ROGÉRIO CÉZAR DE CERQUEIRA LEITE
do Conselho Editorial

A mais importante conferência anual de física, e talvez da ciência em geral, no Ocidente, ocorre todos os anos durante o mês de março em alguma cidade dos EUA. É o "March Meeting" (Encontro de Março), da Sociedade Americana de Física (APS). Reúne entre 5 mil e 10 mil cientistas experientes. Em 1999, a Sociedade Americana de Física comemora o seu primeiro centenário com um retrospecto do que aconteceu de impacto neste século. Em sua sessão de abertura serão descritas cinco plataformas internacionais de cooperação de destaque para o futuro da ciência. Uma delas na América Latina, o Laboratório Nacional de Luz Síncrotron (LNLS), do CNPq (Conselho Nacional de Desenvolvimento Científico e Tecnológico), em Campinas.

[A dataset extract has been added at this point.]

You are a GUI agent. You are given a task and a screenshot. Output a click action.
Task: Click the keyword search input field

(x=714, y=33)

Não é a maior nem a mais completa máquina do gênero no mundo. Outro dos cinco centros escolhidos é o Cern (Centro Europeu de Pesquisa Nuclear), na Suíça, esforço europeu que dispõe, dentre outros equipamentos, de um acelerador circular como o de Campinas, mas que é tão grande -o maior do mundo- que não coube na Suíça, diz uma anedota, e um segmento do círculo precisou ser construído na França. O do LNLS é considerado uma máquina "sui generis", porque foi inteiramente projetado, construído e operado por equipe inteiramente nacional, feito que ninguém, aqui e no exterior, acreditava que isso fosse possível. Hoje, o LNLS já foi convidado a construir componentes para diversas outras máquinas congêneres, nos EUA, na Alemanha, na França e em outros países. Em apenas seis meses, com apenas um terço de seus laboratórios instalados, permitiu às comunidades científicas brasileira, latino-americana e européia a execução de 250 projetos, obteve patentes e foi recentemente convidado para participar da concorrência internacional para projetar e construir o síncrotron do Canadá.

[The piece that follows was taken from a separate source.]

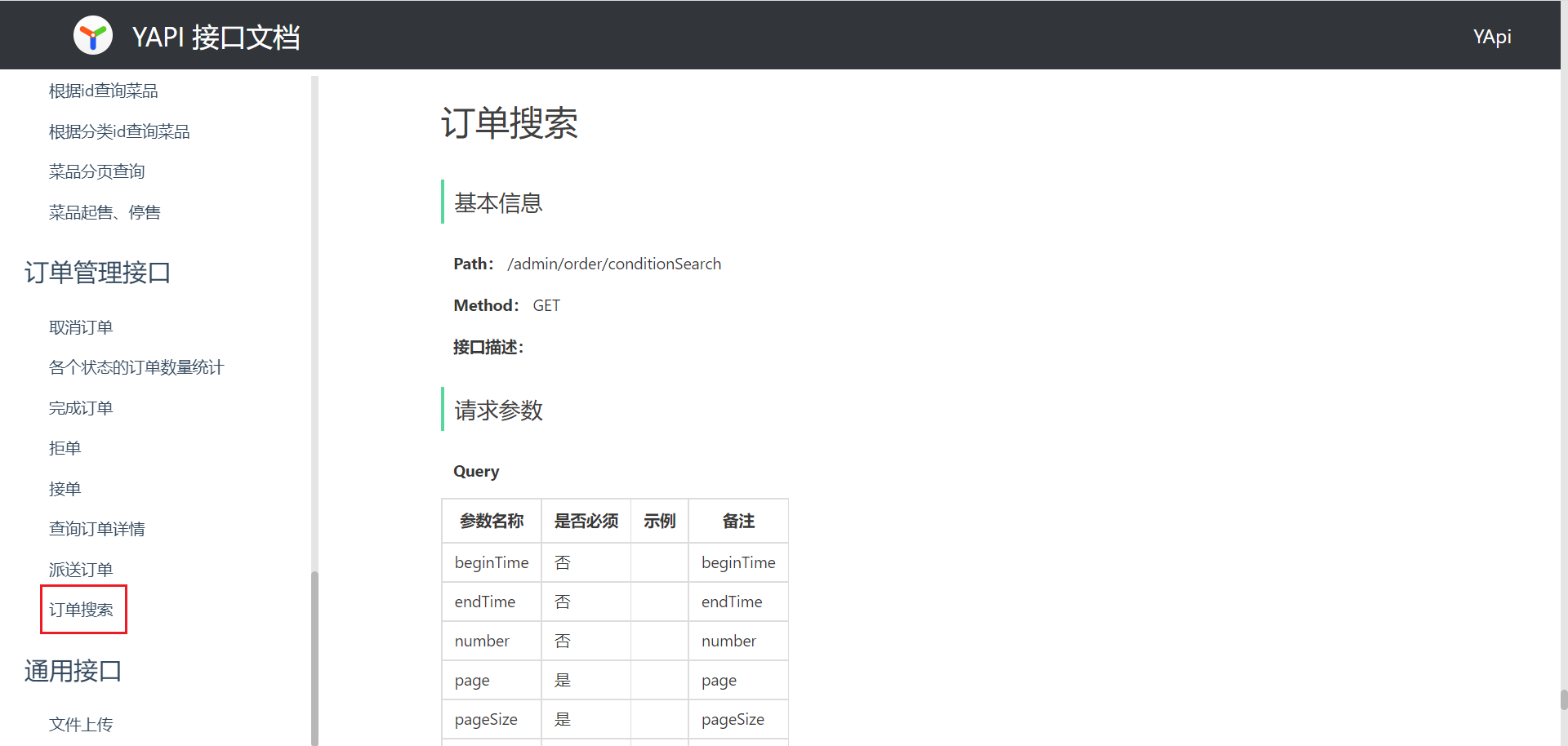The image size is (1568, 746).
Task: Open 派送订单 interface doc
Action: [x=81, y=570]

O LNLS adotou como estrutura gerencial a Organização Social, regida por contratos de gestão, tornando-se uma verdadeira cobaia de uma fórmula administrativa combatida ferozmente pela burocracia tradicionalista brasileira.
O reconhecimento internacional, representado pela escolha do LNLS como um dos principais centros para colaboração internacional por uma das mais prestigiosas organizações científicas do mundo, demonstra que foi derrotado o fantasma da incredulidade e da indiferença. Veremos agora se o dragão do corporativismo burocrático e da inveja intelectual poderá ser neutralizado em um país em desenvolvimento. Essa última batalha será a mais penosa.